• [Written request 1]
Condense the paragraph of the text on Catholic higher education that begins "If we are to form the whole person" into a bulleted list, keeping its main facts.

• [Page text]

+---+

MacIntyre provides the framework for strong Catholic higher education. Professional and pre-professional degrees prepare students for employment (or graduate school) upon graduation. The liberal arts foundation, which is reinforced seamlessly throughout the curriculum, develops habits of mind that liberate our students from narrow technical training, providing alumni with great vertical and horizontal job mobility. Uniting and grounding this education in the Catholic intellectual and spiritual tradition provides students with a framework for being liberated from the fears and base appetites that control the lives of so many, allowing them to live a joy filled life in service to others.

If we are to form the whole person, this education must take place not only in the classroom, but in the cafeteria, the ball field, the dorm, and the chapel. Every single person employed by a Catholic university contributes to the students’ understanding of truth, beauty, and goodness. The groundskeepers, for example, contribute to beauty. The coaches model and teach discipline, teamwork, and healthy competition. And, the heart of the Catholic university is divine worship, culminating in the Eucharistic Feast.

Like Mary, faculty, staff, and students sits at the feet of Jesus absorbing the great Catholic Liberal Arts tradition, which liberates our minds, souls, and bodies, freeing us to take up our work with joy in service to our sisters and brothers. In this way the Catholic university follows in the great Benedictine tradition. St. Gregory the Great once said that St. Benedict was a luminous star in the dark world that followed the collapse of the Roman Empire. Graduates of a robust and faithful Catholic university are bright stars in their communities as they engage in their domestic and professional occupations.

+---+

[Element lookup rows]
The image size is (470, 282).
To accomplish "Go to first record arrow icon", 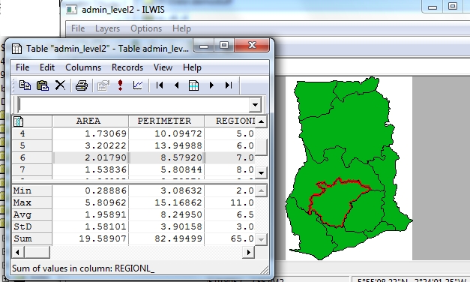I will (x=160, y=86).
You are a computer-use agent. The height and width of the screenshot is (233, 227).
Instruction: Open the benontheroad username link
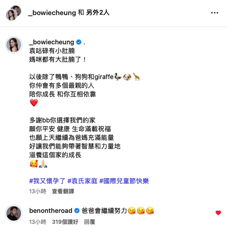(51, 211)

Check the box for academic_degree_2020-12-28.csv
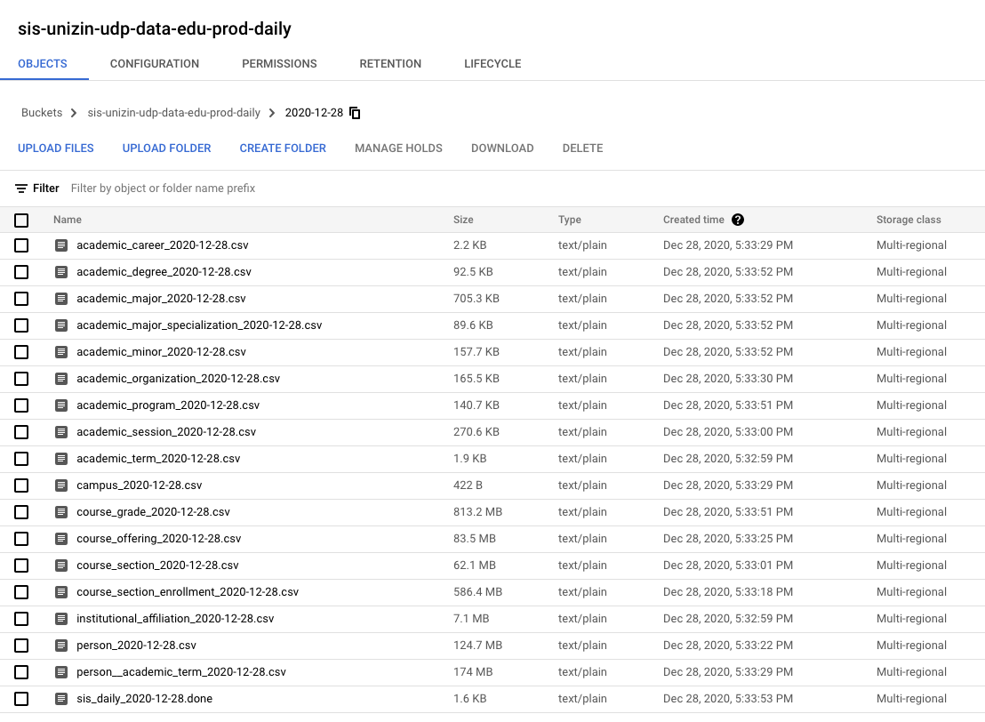pyautogui.click(x=21, y=272)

+---+

• [Written request 2]
Pull out every line of the rows above that contains the word "computer", matching case exactly.

• [Correct answer 1]
- Forming the whole person requires education beyond the classroom: in the cafeteria, the ball field, the dorm, and the chapel.
- Every person employed by a Catholic university contributes to students' understanding of truth, beauty, and goodness.
- Groundskeepers contribute to beauty.
- Coaches model and teach discipline, teamwork, and healthy competition.
- Divine worship, culminating in the Eucharistic Feast, is the heart of the Catholic university.

• [Correct answer 2]
You are a computer-use agent. The height and width of the screenshot is (233, 227).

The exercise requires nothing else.